In the first band that myself and Matt (TFATD stunt guitarist) played in I was actually the vocalist and I tried my hardest to copy Patton. Like really tried. It was embarrassing looking back now but to be kind to young Kev I choose to see it as an education. FNM showed me that firstly it didn’t matter if one track was a calypso and another was full on thrash – just do what you want to do. It doesn’t matter if you want to be humorous and poignant and cryptic and ironic all at once. Obscenity can be intelligent, sophistication can be rough. I’ve no idea if the band were ever under any pressure to write hits or produce chart topping albums but you get the sense that they had enough skill to write great pop songs that acted as a Trojan horse for their more avant garde leanings.
The second lesson I took was that whatever you choose to do musically – commit to it and stand up for it. Even with all the irony and humour present the band seemed to be taking it seriously – which doubled the impact. As I said before, self awareness seemed to be key in the presentation.
The influence FNM have on my creative process, and the rest of TFATD for that matter, is subtle and often abstract. Apart from early attempts at mimicry I’ve never thought of copying their sonic signature – and if I ever tried then firstly its a moving target and secondly i would probably fail miserably such is the uniqueness of their world. In my opinion the influence can be most obviously heard on our track 48k – a combination of a metal riff, bouncy bass and a torch song melody. It’s having the ability to mix elements and commit to them, not to restrict ourselves to ‘genre’ rules or expectations, that we have taken from FNM and their escapades.

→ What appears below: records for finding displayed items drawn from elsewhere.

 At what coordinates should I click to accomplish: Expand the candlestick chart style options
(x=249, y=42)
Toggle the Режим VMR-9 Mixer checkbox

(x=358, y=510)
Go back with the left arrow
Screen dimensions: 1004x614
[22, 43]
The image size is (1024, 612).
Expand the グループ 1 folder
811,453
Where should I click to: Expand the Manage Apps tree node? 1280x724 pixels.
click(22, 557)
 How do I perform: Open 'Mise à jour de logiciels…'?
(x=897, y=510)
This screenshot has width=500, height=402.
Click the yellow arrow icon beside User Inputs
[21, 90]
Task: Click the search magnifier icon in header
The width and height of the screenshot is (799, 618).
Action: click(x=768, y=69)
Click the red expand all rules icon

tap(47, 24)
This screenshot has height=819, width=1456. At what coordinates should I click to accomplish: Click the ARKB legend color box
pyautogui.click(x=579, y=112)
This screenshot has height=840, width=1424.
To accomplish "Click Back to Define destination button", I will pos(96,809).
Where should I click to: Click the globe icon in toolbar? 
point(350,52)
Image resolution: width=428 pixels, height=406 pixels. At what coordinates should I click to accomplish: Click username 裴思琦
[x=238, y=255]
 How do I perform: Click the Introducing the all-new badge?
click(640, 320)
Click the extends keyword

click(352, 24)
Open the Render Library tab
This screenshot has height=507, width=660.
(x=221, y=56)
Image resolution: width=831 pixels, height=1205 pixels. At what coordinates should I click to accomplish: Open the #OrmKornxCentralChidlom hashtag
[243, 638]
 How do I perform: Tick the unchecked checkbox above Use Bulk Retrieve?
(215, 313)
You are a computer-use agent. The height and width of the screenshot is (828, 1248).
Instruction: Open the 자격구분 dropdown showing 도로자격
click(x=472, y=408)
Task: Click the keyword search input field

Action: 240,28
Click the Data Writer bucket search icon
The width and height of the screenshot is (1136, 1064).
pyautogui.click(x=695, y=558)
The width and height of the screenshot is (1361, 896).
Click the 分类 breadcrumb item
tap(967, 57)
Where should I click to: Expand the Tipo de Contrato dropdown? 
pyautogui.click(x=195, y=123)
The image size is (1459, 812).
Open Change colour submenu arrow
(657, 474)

We had the honour of supporting Chuck Mosley on one of his London dates a year before he passed away. Apart from trying to keep the fanboy in me under control I found him to be an absolute gent, and, unsurprisingly, extremely articulate and intelligent. Hearing his voice up close and personal was a real Moment with a capital M. And I once passed Mike Patton backstage in a hallway during one of the Southbank’s Meltdown festivals. I couldn’t summon the courage to say anything – probably a good thing. And the time on the ‘King For A Day’ tour that the band played a super secret show in a small venue in Northampton. After the gig, Billy, Roddy and Mike came out and got burgers from the van in the car park and just chatted to everyone. These experiences reinforce everything I have said about the band. It’s not about them being humble, or down to earth – it’s about them totally inhabiting the off kilter worlds they create and making them seem perfectly ok, almost normal.
High art camouflaged as rock – a trick many try but few pull it off better than Faith No More.
Many thanks to Kevin for taking the time to profess his love of Faith No More.